Fifth Committee and the UN Budget Process
How the Fifth Committee, ACABQ, and the PBI mechanism convert Charter Article 17 authority into binding fiscal decisions on UN mandates.
The Constitutional Basis
The Fifth Committee is the Main Committee of the General Assembly entrusted with administrative and budgetary matters under Article 17 of the UN Charter, which vests the General Assembly with authority to "consider and approve the budget of the Organization" and to apportion expenses among Members. It is the only Main Committee with exclusive jurisdiction over money: no other organ, including the Security Council, may obligate UN regular-budget funds without Fifth Committee concurrence. This monopoly explains why the Committee — often dismissed as technical — exercises decisive leverage over every substantive mandate the Assembly or Council adopts.

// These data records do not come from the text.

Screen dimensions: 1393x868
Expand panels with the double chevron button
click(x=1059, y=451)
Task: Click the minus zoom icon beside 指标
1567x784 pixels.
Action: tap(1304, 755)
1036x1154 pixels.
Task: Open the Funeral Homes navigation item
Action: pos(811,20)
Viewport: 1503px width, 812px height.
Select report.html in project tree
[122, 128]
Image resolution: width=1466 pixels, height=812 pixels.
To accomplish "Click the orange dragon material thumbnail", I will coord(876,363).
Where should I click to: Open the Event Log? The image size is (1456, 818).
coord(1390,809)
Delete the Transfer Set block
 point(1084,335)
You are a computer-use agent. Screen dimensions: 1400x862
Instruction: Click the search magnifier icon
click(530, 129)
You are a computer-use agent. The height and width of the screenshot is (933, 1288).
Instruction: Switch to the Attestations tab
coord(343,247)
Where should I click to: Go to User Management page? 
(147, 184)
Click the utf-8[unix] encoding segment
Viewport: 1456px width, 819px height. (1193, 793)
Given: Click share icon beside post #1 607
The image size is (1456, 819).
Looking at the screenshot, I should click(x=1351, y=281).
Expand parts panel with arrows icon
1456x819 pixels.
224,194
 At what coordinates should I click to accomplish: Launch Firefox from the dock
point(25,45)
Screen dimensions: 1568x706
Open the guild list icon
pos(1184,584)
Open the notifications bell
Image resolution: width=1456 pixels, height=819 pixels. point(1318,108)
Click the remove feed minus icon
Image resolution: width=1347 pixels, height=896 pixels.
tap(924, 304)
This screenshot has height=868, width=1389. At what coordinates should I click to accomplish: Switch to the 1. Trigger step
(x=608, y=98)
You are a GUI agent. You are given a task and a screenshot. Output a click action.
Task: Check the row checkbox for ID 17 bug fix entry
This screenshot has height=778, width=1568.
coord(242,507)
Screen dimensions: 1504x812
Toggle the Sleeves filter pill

Rule 153 of the Rules of Procedure of the General Assembly (A/520/Rev.19) reinforces this: "No resolution involving expenditure shall be recommended by a committee for approval by the General Assembly unless it is accompanied by an estimate of expenditures prepared by the Secretary-General." This is the Program Budget Implication (PBI) requirement. A Third Committee resolution on human rights monitors, a Fourth Committee text on a special political mission, a Sixth Committee instrument requiring a secretariat — each must pass through Fifth Committee costing before the plenary can act.
The Advisory Architecture
The Fifth Committee does not work alone. It receives reports from two expert bodies established under the Charter and Assembly resolutions:
- The Advisory Committee on Administrative and Budgetary Questions (ACABQ), a 16-member subsidiary organ created by GA resolution 14(I) of 13 February 1946, examines the Secretary-General's budget proposals line by line and issues recommendations that, while formally advisory, are rarely overturned. ACABQ members serve in their personal capacity for three-year terms.
- The Committee for Programme and Coordination (CPC), a 34-member body, reviews the programmatic content of the budget — what the money is meant to achieve — and reports jointly to the Fifth Committee and ECOSOC.
The Office of Programme Planning, Finance and Budget within the Department of Management Strategy, Policy and Compliance (DMSPC) prepares the proposed budget under the Secretary-General's authority. Since GA resolution 72/266 A and B (2017–2018), the Organization has operated on an annual budget cycle rather than the biennial cycle that prevailed from 1974 until 2019, on a trial basis subsequently extended.
The Scale of Decision
The regular budget for 2024, approved in GA resolution 78/263 of 22 December 2023, totaled approximately $3.59 billion. Separately, the Fifth Committee approves the peacekeeping budget on a 1 July–30 June cycle (resolution 49/233 A of 1994), which for 2023/24 stood at roughly $6.1 billion across active operations including MONUSCO, UNFICYP, UNDOF, UNIFIL, UNMISS, MINURSO, and UNISFA. The two scales of assessment — regular budget (resolution 76/238) and peacekeeping (resolution 76/293, with permanent members of the Security Council paying a premium under the system established in 1973) — are themselves Fifth Committee products, renegotiated every three years.
The Committee also handles the Working Capital Fund, the Special Account, human resources policy, the Joint Inspection Unit, the Board of Auditors, and the conditions of service of UN staff and judges of the International Court of Justice and the international tribunals. Because every mandate eventually requires posts, travel, equipment, or premises, the Fifth Committee is the chokepoint where political ambition meets fiscal reality — and where Member States that lost a substantive vote in another committee can still extract concessions by withholding the resources needed to implement it.